The causes of these losses include tax exemptions offered to major companies in order to entice them to invest in poor countries, as well as the establishment of tax havens where vast sums can be squirreled away without being examined by inspectors.

Anti-poverty campaigners have recommended that a code of conduct should be introduced with a view to cracking down on tax evasion; and that robust accountancy standards should be introduced requiring each major company to publish how much tax it pays in each jurisdiction where it works.

They have also urged that the UN’s tax committee be upgraded into a body with proper resources and power. At present, the UN only has two tax specialists, compared to 40 with the Paris-based Organisation for Economic Cooperation and Development, which bands together 30 industrialised countries.

While Obama has indicated that he wishes to close down tax havens, some of the EU’s most powerful leaders – particularly Gordon Brown, the British prime minister – seem determined to keep them.

Many of the world’s tax havens are either located within the EU or on the dependent territories of its member states. They include the City of London, Cyprus, Luxembourg, the Channel Islands and the Cayman Islands.

Nuria Molina from the European Network on Debt and Development (Eurodad) suggested that, while aid may be suffering as a result of budgetary constraints in donor countries, there is no excuse for not boosting the collection of taxes.

‘‘This is a tax justice issue. It doesn’t really entail further commitments in aid. It is about having enhanced information-sharing on tax regimes and how to allow developing countries to retain the proceeds of companies so that they can pay for much-needed development strategies.’’

ActionAid spokesperson Laura Sullivan said there is a ‘‘massive potential of taxation to contribute to development’’. She described the loss resulting from capital flight from poor to rich countries as ‘‘a hole that has to be plugged’’.

Jasmine Burnley from CONCORD, a coalition of European anti-poverty groups, argued that taxes can also be imposed in rich countries in order to raise money that can then be spent as development assistance. These could include taxes on currency speculation and the wider application of a levy on the purchase of airline tickets.
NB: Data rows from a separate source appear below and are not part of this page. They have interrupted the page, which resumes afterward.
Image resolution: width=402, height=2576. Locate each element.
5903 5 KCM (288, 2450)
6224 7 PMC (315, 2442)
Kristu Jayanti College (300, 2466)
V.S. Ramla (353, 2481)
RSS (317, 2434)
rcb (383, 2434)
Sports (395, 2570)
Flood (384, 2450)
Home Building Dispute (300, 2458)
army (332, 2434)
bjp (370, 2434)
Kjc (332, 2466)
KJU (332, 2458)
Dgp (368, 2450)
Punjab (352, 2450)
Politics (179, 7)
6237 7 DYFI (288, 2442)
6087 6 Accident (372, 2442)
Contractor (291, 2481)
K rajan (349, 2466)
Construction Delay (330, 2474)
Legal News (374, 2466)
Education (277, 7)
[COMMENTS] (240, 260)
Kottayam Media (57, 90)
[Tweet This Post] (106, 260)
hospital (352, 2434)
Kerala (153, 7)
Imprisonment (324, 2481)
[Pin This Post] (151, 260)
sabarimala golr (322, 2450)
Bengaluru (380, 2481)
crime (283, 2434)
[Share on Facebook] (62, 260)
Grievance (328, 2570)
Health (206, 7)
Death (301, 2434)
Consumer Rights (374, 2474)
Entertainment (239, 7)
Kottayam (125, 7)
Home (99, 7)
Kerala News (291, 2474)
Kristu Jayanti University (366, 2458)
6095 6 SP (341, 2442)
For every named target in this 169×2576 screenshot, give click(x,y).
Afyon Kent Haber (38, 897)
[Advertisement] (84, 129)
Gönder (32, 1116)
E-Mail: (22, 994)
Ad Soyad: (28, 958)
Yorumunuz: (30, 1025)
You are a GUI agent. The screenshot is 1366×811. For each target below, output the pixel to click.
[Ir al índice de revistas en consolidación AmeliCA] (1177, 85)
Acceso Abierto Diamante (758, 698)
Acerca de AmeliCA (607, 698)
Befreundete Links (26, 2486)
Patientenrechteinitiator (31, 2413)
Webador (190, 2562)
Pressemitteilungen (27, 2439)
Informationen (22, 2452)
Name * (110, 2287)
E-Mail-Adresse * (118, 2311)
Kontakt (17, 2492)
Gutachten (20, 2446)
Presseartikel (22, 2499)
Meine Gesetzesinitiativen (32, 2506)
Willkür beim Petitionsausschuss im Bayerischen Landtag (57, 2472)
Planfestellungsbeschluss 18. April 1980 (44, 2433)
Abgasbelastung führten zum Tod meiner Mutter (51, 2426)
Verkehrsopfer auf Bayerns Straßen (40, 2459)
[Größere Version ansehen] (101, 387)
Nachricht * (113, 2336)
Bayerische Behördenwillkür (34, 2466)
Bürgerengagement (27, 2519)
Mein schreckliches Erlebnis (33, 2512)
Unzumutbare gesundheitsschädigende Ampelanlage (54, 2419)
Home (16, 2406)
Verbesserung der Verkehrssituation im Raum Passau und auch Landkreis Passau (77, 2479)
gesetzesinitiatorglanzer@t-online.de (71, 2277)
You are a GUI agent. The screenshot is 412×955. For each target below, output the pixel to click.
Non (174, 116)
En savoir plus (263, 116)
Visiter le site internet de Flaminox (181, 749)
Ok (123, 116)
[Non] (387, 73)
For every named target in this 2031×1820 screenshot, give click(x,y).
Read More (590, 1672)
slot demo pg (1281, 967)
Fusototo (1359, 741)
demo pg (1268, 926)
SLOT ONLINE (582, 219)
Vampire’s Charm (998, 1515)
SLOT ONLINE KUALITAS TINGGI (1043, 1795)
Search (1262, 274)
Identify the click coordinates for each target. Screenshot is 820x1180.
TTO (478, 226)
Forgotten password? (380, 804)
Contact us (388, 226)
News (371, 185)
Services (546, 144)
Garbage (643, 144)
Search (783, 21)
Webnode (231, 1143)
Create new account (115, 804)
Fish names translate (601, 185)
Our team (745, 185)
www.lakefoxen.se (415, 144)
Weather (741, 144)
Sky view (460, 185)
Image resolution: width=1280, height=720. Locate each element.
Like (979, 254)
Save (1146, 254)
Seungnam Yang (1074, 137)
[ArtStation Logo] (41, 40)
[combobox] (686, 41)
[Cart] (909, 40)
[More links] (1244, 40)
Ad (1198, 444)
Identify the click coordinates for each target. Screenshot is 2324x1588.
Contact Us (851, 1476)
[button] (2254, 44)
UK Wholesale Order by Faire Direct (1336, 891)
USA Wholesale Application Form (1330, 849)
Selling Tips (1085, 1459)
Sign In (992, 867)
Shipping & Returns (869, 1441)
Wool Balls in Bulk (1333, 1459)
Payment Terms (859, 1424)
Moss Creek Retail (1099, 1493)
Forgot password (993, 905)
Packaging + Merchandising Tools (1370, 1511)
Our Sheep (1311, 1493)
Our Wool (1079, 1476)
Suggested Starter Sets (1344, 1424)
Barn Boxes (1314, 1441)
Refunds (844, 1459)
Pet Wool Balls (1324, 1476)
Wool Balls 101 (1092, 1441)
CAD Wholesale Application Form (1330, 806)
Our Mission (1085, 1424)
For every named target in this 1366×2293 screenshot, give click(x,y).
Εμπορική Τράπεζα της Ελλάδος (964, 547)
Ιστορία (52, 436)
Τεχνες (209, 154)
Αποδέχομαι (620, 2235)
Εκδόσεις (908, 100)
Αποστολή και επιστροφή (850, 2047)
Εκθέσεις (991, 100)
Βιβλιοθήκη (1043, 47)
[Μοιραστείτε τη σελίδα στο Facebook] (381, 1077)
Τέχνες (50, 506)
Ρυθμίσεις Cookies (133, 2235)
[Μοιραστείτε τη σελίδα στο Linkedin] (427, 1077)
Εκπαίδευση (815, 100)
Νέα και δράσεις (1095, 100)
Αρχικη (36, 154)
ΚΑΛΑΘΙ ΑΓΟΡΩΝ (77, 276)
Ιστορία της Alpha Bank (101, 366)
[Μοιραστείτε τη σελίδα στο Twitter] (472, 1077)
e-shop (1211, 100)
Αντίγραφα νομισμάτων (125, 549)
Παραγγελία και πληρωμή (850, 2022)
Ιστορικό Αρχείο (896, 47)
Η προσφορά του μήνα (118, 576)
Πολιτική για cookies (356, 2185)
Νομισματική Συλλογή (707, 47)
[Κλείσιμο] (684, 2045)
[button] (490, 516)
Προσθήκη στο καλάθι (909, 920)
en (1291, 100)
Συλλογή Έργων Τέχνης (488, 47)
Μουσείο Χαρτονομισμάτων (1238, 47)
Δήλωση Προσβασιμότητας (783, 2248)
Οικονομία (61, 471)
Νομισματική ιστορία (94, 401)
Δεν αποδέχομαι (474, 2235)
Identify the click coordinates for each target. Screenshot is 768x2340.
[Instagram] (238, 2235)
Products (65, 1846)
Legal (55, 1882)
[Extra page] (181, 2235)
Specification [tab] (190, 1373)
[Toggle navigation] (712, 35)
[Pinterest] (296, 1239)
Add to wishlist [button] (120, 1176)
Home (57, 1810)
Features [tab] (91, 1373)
Such a levy was introduced by Brazil and France in 2006 with the aim of buying medicines to fight major killers like AIDS and tuberculosis.

Yet she complained that many governments regard innovative sources of development assistance as a substitute to honouring pledges they have made to increase their aid budgets.

While most of the EU’s countries have undertaken to allocate at least 0.7 percent of their national incomes to development assistance, ‘‘they are simply going back on what they have promised’’, she added.